Instructions to follow
Beginning at the line that holds "Click the cmd window system menu icon", restate each line exactly through the final line of the records. Include both of those lines.
*****
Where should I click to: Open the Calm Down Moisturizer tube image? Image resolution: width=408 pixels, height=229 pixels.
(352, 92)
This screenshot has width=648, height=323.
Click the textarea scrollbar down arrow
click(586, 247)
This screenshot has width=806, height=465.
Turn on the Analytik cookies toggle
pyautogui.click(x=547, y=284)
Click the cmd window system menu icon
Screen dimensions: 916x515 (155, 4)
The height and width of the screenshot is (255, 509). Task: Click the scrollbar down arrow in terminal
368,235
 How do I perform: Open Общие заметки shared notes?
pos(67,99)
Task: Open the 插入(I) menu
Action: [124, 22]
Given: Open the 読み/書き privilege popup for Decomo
*****
Expected output
Click the cmd window system menu icon
Screen dimensions: 916x515 (155, 4)
The height and width of the screenshot is (255, 509). Task: Click the scrollbar down arrow in terminal
368,235
 How do I perform: Open Общие заметки shared notes?
pos(67,99)
Task: Open the 插入(I) menu
Action: [124, 22]
Given: Open the 読み/書き privilege popup for Decomo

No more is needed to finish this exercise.